One of our favorite family recipes of all time is this simple and easy fish stew. It takes fewer than 30 minutes, start to finish, and is absolutely delicious!
The key ingredient to this stew is clam juice, which they sell in shelf stable eight-ounce bottles. We usually keep a couple in our pantry. I have prepared the soup for people with shellfish allergies; the thing to do is to substitute the clam juice with white wine, fish stock, or water. It works; it's just not quite as tasty.
The stew works best with a firm white fish, such as halibut or cod. You could also use red snapper or even tilapia. Just stay away from delicate fish, such as sole or oily fish, such as tuna, for this stew.
If you want, you can add some shrimp, clams and/or scallops to the stew as well.
Video: Quick and Easy Fish Stew
How to Make Quick & Easy Fish Stew
A Hearty Stew vs. a Thinner Soup
This recipe will make a chunky stew with not a lot of liquid. If you prefer a brothier soup, you can add more clam juice, seafood broth, shellfish stock, or white wine to get it to the liquid quantity you prefer. Just remember that the tomatoes and fish will both release more liquid as they cook.
As you add more liquid, taste the soup, and be sure to adjust the seasonings accordingly.
Suggested Substitute and Add-Ins
This stew is delicious on its own, but it's so versatile. You can make substitutions or add ingredients to make it your own.

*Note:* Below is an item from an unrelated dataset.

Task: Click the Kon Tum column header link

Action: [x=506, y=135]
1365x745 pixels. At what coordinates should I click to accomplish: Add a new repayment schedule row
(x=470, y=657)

- To bulk it up, add chopped potatoes, canned white beans, bell peppers, zucchini, celery, summer squash, kale, spinach or even bokchoy.
- You can use any kind of thick fish, like snapper, cod, rockfish, whitefish, or even tilapia. Or add shrimp, scallops, crawfish, or your choice of seafood.
- Feel free to add or substitute the herbs with others. Dill, oregano, basil, or cilantro are good options. Also, throwing in a bay leaf or two is great for the broth.
- Don't have clam juice? You can easily substitute with a chicken or vegetarian broth.
- If you don't happen to have any white wine around, a light or medium-bodied red wine can work just as well.
- Instead of Tabasco, feel free to sub in your favorite hot sauce.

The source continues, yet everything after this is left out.